Depletion of OLFM4 gene inhibits cell growth and increases sensitization to hydrogen peroxide and tumor necrosis factor-alpha induced-apoptosis in gastric cancer cells

Background: Human olfactomedin 4 (OLFM4) gene is a secreted glycoprotein more commonly known as the antiapoptotic molecule GW112. OLFM4 is found to be frequently up-regulated in many types of human tumors including gastric cancer and it was believed to play significant role in the progression of gastric cancer. Although the function of OLFM4 has been indicated in many studies, recent evidence strongly suggests a cell or tissue type-dependent role of OLFM4 in cell growth and apoptosis. The aim of this study is to examine the role of gastric cancer-specific expression of OLFM4 in cell growth and apoptosis resistance. Methods: OLFM4 expression was eliminated by RNA interference in SGC-7901 and MKN45 cells.

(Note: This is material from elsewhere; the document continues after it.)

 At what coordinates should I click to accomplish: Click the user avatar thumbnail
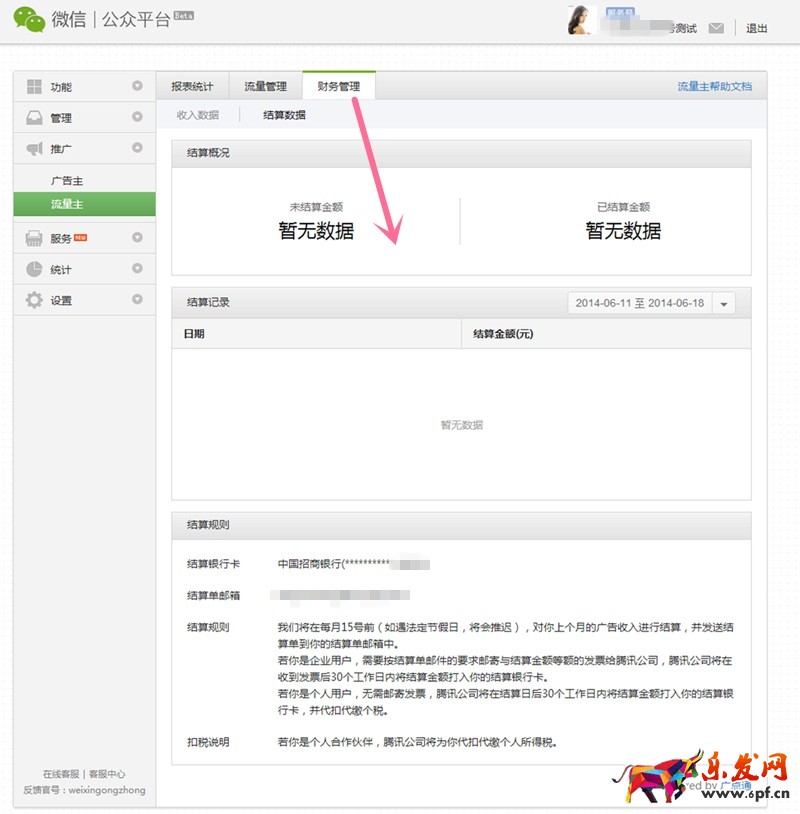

Cell proliferation, anchorage-independent growth, cell cycle and apoptosis were characterized in vitro. Tumorigenicity was analyzed in vivo. The apoptosis and caspase-3 activation in response to hydrogen peroxide (H2O2) or tumor necrosis factor-alpha (TNF alpha) were assessed in the presence or absence of caspase inhibitor Z-VAD-fmk. Results: The elimination of OLFM4 protein by RNA interference in SGC-7901 and MKN45 cells significantly inhibits tumorigenicity both in vitro and in vivo by induction of cell G1 arrest (all P < 0.01). OLFM4 knockdown did not trigger obvious cell apoptosis but increased H2O2 or TNF alpha-induced apoptosis and caspase-3 activity (all P < 0.01). Treatment of Z-VAD-fmk attenuated caspase-3 activity and significantly reversed the H2O2 or TNF alpha-induced apoptosis in OLFM4 knockdown cells (all P < 0.01). Conclusion: Our study suggests that depletion of OLFM4 significantly inhibits tumorigenicity of the gastric cancer SGC-7901 and MKN45 cells. Blocking OLFM4 expression can sensitize gastric cancer cells to H2O2 or TNF alpha treatment by increasing caspase-3 dependent apoptosis. A combination strategy based on OLFM4 inhibition and anticancer drugs treatment may provide therapeutic potential in gastric cancer intervention.